The physical transformation that soil undergoes during fires change many factors, but most obvious is the impact on organic matter litter and mineral soil layers below the surface. Organic matter moves downward, below the visible eye, and forms a water-repellent layer that increases surface runoff and results in erosion during the first rains following a fire.

Fire-induced soil changes have the potential to increase flooding and erosion, which have downstream effects on water quality and the aquatic habitat.

High-risk hotspots have been identified

When assessing the fire and storm affecting Garden Route, Geographical Information System (GIS) mapping plays a vital role in identifying high-risk areas in need of immediate rehabilitation. GIS technology is used to capture, analyse and present digital geographic data. Environmental specialists not only rely on GIS technology to identify high-risk areas but also do site visit (ground-truthing) to confirm GIS findings. High-risk areas are those posing a threat to safety and to downstream catchments and ravines and man-made infrastructure. These areas are prioritised because of the immediate danger of erosion and mudslides.

High-risk areas include:

  • Brenton-on-Sea
  • Brenton-on-Lake
  • Belvidere
  • Phantom Pass
  • Knysna Heights

Some landowners, notably those in Belvidere Heights, have installed effective silt fences and brush lines.

The following interventions are underway:

  • Installing bio-sausages to slow water velocity, which will reduce sediment flow along steep slopes.
  • Felling and scaling down of dead brush and trees.
  • Stacking of biomass along contour lines.
    Stacked lines provide a micro habitat, allowing for faster plant regeneration.
  • Monitoring of plant regeneration for invasive alien plant regrowth
  • Herbicide application to expected alien invasive plant areas.
  • Seeding of slopes above bio-sausages to fast-track the regrowth of ground cover.
  • Hydromulching – fast, economical and efficient grass planting.
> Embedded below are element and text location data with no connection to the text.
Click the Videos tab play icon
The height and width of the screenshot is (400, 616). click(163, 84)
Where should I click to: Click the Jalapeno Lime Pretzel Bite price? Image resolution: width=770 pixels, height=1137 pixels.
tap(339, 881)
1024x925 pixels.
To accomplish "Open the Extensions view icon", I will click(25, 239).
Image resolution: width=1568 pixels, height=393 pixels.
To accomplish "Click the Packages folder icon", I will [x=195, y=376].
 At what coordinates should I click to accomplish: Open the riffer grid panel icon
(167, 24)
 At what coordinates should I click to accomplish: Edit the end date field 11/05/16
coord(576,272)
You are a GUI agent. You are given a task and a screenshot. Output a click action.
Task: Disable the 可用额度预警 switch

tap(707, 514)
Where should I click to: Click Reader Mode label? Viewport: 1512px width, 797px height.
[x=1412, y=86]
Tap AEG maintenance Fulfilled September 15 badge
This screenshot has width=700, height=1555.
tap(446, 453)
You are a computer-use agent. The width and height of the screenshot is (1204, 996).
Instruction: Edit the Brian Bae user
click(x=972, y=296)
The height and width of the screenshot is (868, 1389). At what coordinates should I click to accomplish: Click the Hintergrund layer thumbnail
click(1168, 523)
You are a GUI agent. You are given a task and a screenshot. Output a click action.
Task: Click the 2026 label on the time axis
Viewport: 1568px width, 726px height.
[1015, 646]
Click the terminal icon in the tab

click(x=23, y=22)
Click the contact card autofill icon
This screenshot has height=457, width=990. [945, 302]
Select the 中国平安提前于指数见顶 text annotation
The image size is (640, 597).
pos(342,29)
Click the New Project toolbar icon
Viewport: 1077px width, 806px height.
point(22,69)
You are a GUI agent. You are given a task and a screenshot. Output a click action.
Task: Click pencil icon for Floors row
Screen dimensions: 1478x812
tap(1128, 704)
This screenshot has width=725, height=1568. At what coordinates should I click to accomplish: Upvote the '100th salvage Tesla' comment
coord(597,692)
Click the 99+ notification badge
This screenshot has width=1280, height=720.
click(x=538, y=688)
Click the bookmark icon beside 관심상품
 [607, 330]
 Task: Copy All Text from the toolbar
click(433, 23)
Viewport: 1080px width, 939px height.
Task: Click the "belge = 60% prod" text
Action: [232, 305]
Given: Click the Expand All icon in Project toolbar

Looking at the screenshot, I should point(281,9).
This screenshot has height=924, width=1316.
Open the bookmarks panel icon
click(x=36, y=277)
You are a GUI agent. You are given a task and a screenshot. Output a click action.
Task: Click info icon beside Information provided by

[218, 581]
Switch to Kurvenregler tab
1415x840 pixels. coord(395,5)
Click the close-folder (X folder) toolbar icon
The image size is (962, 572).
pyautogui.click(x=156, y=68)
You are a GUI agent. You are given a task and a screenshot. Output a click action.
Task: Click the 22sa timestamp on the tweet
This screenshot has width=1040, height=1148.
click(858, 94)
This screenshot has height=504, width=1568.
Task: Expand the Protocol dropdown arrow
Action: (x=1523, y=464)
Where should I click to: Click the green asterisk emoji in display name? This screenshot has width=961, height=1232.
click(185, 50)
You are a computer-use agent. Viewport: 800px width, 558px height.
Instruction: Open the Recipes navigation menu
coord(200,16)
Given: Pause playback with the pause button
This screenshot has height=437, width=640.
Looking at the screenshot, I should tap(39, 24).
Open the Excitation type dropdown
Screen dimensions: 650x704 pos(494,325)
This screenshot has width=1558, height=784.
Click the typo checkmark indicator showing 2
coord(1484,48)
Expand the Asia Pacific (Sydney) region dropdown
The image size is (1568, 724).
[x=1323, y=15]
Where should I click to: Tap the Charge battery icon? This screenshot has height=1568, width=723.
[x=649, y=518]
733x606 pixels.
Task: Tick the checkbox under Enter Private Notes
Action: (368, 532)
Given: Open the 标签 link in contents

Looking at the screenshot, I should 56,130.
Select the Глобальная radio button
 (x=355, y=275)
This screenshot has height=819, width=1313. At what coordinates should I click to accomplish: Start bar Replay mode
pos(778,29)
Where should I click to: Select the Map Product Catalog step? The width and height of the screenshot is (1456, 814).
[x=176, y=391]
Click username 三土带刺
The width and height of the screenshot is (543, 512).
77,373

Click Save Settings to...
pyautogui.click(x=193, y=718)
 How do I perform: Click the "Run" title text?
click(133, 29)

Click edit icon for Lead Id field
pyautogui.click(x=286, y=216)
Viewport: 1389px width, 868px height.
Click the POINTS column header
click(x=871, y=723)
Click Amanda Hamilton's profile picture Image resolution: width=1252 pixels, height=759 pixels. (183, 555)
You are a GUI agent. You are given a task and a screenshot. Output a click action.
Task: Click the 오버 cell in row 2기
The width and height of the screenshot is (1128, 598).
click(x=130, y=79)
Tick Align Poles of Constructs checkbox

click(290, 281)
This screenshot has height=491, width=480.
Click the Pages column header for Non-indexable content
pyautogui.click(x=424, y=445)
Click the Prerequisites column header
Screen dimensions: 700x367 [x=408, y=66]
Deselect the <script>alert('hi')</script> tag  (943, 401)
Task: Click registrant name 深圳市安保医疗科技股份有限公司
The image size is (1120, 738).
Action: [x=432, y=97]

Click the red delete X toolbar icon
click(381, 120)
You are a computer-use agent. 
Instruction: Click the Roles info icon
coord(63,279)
The following are trees and dune plant species effective for post-fire rehabilitation:


  • Podocarpus falcatus
  • Ekebergia capensis (Essenhout)
  • Virgilia divaricata (Keurboom) – nitrogen fixing
  • Buddleia saligna
  • Buddleia salviifolia
  • Burchellia bubalina (Wild Pomegranate)
  • Celtis africana (White Stinkwood)
  • Halleria lucida (White Olive)
  • Kiggelaria africana (Wild Peach)
  • Nuxia floribunda (Forest Elder)
  • Rapanea melanophloeos – Boekenhout
  • Tarchonanthus littoralis – Camphor
  • Psoralea pinnata

Dune specific

  • Diospyros dichrophylla (Monkey Plum)
  • Asparagus rubicundus and other Asparagus species
  • Zygophyllum morgsana (and other species (Zygophyllum is a synonym of Roepera))
  • Carissa bispinosa
  • Pterocelastrus tricuspidatus (Candlewood)
  • Colpoon compressum
  • Maytenus procumbens
  • Ehrharta ramosa (grass)
  • Carpobrotus edulis (yellow flower) or C. Deliciosus (pink flower)
  • Erica discolor subsp speciosa
  • Salvia africana-lutea
  • Leucadendron salignum
  • Leucospermum glabrum
  • Rhus chirindensis (Rhus is a synonym of Searsia)
  • Rhus lucida
  • Rhus crenata (dune-Crow- Berry)

Restoration efforts will enhance post-fire recovery and will cater for both short- and long-term rehabilitation.